Colon is married to Rafael Campos, Brando’s adoptive little brother. Or whatever. Campos isn’t good. You feel like it’s not his fault. The whole thing with Campos and Colon’s family is really forced. Maybe because Campos is exaggerating everything—exaggerated Mexican accents are going to be a thing, Appaloosa establishes real early on—but also because Brando’s in this goofy wig, fake beard thing. With the Western hat version of a Robin Hood hat. Brando’s appearance itself is distracting. It takes him a while to clean up too, long enough it seems like he might be in the makeup the whole movie. It’s distracting. You can’t watch him without wondering if they really thought the beard looked real enough.
But he does clean up. Just in time to do a Speedy Gonzales impression. See, it’s not clear Brando’s trying to appear Mexican when he decides to go into Mexico to get his prized horse—the titular Appaloosa—back from bandit leader John Saxon. Not until he’s sitting in a bar and bad guy Alex Montoya forces Brando to drink pulque to show he’s tough enough to be in bar. Montoya comes over to chit chat after Brando shows he’s legit and Brando goes into full Speedy Gonzales. It’s kind of beyond cringe, quickly getting into the “Greatest American Actor” humiliates himself in studio Western territory. Like, Brando wasn’t doing too great to start—the fake beard gets in the way of his mouth and the wig’s goofy—but he wasn’t doing a hideously bad Mexican accent opposite a Hispanic actor also doing an amped up Mexican accent. It’s like exploitation in action.

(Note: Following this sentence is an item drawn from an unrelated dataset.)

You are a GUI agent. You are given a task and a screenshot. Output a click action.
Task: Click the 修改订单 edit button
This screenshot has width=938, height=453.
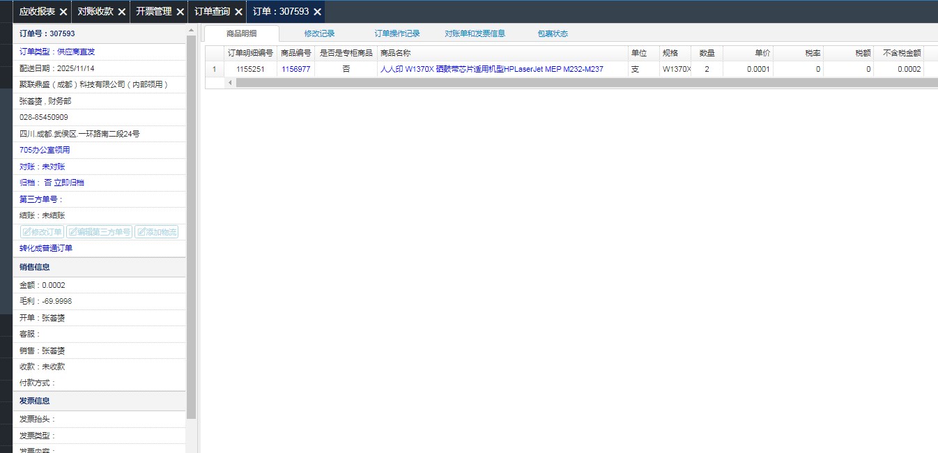pos(42,232)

And it’s also bad. Montoya’s a lousy villain. Though I guess it doesn’t matter because Brando’s a lousy hero, going towards that Acid Western turf; he wants to get his horse back because it’s the key to him finally repaying Campos for everything his father did for Brando and he acts like a badass—he starts the movie confessing to a priest about all the men he’s killed—but it turns out, it’s all talk. Brando’s best scene—maybe only good scene—is when he talks about his inability to accomplish his mission. There’s some halfway good scenes in other parts, but it’s hard because Saxon’s effective without being good and Brando’s good without being effective.
A lot of the problem is the script—by James Bridges and Roland Kibbee–which tries not to be exciting. But then you’ve got Furie trying to bring tension to everything; he and editor Ted J. Kent also don’t know how to time the action for tension. It might just be Brando’s too laidback. The whole thing’s hard to take seriously. Again, if Furie knew why he was using the techniques he was using… it’d be better. The film’s sound design is way too bland. And the inserts in the third act—cutting from medium shots to close-ups—never match. Brando and sidekick Anjanette Comer are in one position in the two shot, in obviously different ones in their close-ups.
Comer’s a whole other thing, playing Saxon’s “wife.” She’s in a pound of brown face, she’s not very good, and her backstory is a mess.
Half okay, half bad music from Frank Skinner.
Good photography from Russell Metty.
The first act has its cringe moments, the second act’s plodding, but the movie does seem like it’s at least going to do something interesting. Then the third act is rushed and the finish itself pointlessly cops out. Unless Brando refused to shoot an actual ending.
But, yeah, could be worse. Probably couldn’t be any better though.